Campus News

Best practices in historic preservation highlighted in exhibit

Maland
Myles Maland repairs a shutter during a historic preservation maymester field course on Jekyll Island in 2011. Maland is a graduate student studying landscape architecture at the University of Georgia.

The College of Environment and Design will host the exhibit Historic Structures Report: Process and Product from Jan. 17 to Feb. 17 in the Circle Gallery in the Owens Library, located on the ground floor of Caldwell Hall. An opening reception will be held Jan. 17 from 4:30-6 p.m. in the gallery.

 Mark Reinberger, coordinator of the graduate program in historic preservation, curated the exhibit, which explores best management practices with regards to historic buildings and their care. These practices are laid out for each building through a historic structure report, one of the fundamental documents of historic preservation.

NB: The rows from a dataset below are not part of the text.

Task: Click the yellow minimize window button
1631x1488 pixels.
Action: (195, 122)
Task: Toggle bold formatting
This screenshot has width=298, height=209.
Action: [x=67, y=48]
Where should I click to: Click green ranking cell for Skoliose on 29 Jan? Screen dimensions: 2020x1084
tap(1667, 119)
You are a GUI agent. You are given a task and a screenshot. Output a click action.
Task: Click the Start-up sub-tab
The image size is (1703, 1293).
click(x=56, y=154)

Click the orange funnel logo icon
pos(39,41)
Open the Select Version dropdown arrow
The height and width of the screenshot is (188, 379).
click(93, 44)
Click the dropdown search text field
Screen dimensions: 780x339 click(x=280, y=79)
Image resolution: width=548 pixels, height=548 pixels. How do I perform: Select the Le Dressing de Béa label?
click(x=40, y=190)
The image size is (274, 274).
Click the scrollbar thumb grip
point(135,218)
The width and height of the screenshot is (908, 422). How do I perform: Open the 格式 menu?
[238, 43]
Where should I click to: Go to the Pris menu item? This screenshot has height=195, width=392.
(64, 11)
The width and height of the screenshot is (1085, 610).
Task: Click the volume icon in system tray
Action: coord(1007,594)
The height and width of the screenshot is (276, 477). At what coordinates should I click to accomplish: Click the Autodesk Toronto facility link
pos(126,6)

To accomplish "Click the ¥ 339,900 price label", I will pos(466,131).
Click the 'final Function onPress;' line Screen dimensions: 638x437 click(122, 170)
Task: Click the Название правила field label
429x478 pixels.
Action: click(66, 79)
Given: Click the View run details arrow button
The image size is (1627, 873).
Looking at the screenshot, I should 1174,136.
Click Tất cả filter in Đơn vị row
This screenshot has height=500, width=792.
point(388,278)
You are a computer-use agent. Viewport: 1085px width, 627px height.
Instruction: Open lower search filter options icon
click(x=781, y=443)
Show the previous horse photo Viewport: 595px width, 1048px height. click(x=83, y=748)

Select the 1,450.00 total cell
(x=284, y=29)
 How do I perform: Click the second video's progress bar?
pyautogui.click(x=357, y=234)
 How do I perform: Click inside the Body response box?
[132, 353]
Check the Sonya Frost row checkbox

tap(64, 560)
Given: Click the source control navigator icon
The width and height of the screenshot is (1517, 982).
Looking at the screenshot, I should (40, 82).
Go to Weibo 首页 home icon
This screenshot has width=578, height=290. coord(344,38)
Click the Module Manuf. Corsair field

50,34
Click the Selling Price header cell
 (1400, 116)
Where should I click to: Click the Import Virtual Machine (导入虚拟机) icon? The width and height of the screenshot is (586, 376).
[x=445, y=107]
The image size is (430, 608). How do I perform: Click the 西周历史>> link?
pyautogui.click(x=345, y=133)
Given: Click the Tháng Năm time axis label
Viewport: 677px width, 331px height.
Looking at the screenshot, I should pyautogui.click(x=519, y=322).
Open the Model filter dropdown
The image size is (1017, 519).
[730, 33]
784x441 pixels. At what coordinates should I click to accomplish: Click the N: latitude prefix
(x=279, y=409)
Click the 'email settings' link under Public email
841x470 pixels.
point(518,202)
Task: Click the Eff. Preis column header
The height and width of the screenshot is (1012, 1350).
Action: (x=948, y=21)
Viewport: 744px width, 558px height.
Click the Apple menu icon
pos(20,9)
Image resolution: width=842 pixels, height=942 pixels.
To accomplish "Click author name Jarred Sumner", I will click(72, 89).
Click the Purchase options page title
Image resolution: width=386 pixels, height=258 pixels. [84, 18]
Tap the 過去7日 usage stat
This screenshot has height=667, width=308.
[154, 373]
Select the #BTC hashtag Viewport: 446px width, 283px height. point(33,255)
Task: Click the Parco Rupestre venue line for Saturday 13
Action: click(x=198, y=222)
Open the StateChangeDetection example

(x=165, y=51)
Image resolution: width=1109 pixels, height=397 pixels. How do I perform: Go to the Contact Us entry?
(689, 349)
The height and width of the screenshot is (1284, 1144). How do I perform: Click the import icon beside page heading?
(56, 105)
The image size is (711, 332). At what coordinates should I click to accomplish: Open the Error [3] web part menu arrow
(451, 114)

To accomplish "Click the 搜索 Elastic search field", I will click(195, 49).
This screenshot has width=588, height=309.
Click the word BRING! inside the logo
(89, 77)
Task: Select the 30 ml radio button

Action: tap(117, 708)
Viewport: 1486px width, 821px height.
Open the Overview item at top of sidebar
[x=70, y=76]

The exhibit draws on 18 years of historic structure reports produced by students in the building materials conservation course, which is offered through the College of Environment and Design’s master of historic preservation program.

Included in each historic structure report are historic research on the building, techniques used to construct it and examples of the end product as well as building materials. The report also analyzes the building’s present condition, the sources of its physical problems and recommendations for correcting those problems.

The show will highlight building elements including roofing materials such as wood shingles, tiles and slate; lumber with different saw cuts that tell a story about the building’s provenance; plaster and lath for wall structure; and various building materials including brick, stone, tabby and wood.

The Circle Gallery is open weekdays from 8:30 a.m.-6 p.m.